• **YOUR OBJECTIVE**
The answer should consist of every line in the material below that has the word "will".

• **AVAILABLE RECORDS**
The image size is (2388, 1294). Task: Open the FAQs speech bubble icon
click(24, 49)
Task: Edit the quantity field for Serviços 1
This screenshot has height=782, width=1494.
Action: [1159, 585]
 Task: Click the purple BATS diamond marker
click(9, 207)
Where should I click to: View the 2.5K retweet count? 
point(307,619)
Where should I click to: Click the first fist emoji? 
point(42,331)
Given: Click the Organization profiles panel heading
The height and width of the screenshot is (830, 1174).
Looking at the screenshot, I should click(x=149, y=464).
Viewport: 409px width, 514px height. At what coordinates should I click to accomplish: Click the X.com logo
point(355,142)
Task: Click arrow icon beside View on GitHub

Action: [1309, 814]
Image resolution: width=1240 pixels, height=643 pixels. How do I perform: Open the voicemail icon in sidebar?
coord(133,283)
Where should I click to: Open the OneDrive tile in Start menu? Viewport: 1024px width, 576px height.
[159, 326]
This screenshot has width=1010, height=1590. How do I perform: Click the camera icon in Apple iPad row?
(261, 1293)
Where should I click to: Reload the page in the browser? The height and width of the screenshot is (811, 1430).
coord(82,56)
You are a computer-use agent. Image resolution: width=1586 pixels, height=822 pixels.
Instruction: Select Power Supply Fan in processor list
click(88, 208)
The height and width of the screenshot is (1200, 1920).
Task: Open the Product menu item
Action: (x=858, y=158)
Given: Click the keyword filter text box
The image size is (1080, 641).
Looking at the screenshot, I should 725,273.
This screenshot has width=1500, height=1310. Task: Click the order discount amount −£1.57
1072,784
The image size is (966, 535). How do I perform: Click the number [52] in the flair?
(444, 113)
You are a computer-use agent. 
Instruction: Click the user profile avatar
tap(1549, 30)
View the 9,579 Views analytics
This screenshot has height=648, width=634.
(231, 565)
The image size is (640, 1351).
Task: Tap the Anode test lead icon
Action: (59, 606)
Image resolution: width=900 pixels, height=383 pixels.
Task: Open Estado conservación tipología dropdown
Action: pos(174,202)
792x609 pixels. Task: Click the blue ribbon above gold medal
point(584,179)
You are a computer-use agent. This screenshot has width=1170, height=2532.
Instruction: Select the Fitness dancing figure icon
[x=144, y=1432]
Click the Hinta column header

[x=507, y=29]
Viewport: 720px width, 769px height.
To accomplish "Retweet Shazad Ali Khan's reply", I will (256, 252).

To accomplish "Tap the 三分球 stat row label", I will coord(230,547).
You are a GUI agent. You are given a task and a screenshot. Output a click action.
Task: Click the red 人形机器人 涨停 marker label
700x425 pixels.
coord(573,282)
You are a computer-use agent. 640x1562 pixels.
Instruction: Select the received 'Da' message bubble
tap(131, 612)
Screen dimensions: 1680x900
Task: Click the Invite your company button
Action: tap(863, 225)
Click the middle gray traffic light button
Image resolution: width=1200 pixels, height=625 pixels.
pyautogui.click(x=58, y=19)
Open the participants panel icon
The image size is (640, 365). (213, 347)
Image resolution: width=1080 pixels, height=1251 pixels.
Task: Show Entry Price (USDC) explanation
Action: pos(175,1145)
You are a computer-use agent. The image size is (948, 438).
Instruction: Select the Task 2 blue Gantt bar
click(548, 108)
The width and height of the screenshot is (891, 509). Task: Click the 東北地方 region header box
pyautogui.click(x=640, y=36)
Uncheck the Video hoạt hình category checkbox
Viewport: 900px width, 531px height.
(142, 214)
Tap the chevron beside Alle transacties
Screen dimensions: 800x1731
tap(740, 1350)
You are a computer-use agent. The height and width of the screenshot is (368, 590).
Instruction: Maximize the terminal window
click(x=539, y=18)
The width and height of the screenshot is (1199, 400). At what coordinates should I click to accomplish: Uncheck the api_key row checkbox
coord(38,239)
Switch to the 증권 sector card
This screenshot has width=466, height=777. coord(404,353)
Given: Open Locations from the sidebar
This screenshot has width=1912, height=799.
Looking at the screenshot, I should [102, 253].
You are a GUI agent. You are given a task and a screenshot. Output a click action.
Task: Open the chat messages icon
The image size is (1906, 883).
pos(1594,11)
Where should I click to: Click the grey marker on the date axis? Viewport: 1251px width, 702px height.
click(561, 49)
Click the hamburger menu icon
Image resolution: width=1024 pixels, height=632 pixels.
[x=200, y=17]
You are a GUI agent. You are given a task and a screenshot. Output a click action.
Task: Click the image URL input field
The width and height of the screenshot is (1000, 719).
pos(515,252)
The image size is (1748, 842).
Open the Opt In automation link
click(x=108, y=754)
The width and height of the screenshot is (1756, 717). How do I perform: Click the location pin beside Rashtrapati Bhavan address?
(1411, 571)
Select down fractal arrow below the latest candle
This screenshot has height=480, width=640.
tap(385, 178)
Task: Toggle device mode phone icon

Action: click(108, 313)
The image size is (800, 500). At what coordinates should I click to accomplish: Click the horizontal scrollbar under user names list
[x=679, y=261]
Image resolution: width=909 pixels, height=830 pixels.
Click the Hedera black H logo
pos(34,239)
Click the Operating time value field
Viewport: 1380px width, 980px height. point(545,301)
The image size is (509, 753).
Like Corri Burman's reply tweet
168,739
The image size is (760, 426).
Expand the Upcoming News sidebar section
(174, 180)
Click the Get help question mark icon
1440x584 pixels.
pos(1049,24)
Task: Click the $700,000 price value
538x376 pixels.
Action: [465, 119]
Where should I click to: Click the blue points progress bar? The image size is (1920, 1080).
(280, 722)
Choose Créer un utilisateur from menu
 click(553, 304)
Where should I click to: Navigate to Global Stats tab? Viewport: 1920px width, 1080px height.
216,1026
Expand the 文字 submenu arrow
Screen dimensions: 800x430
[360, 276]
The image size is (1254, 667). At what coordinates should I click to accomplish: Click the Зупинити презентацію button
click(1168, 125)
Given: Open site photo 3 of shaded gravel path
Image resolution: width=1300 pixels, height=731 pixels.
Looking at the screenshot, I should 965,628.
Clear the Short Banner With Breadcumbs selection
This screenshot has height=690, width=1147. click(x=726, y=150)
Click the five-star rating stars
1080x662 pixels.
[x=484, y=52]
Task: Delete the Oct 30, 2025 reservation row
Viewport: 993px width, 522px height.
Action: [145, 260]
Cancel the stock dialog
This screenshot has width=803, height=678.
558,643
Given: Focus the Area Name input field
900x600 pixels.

• **TASK RESULT**
To accomplish "Retweet Shazad Ali Khan's reply", I will (256, 252).
To accomplish "Tap the 三分球 stat row label", I will coord(230,547).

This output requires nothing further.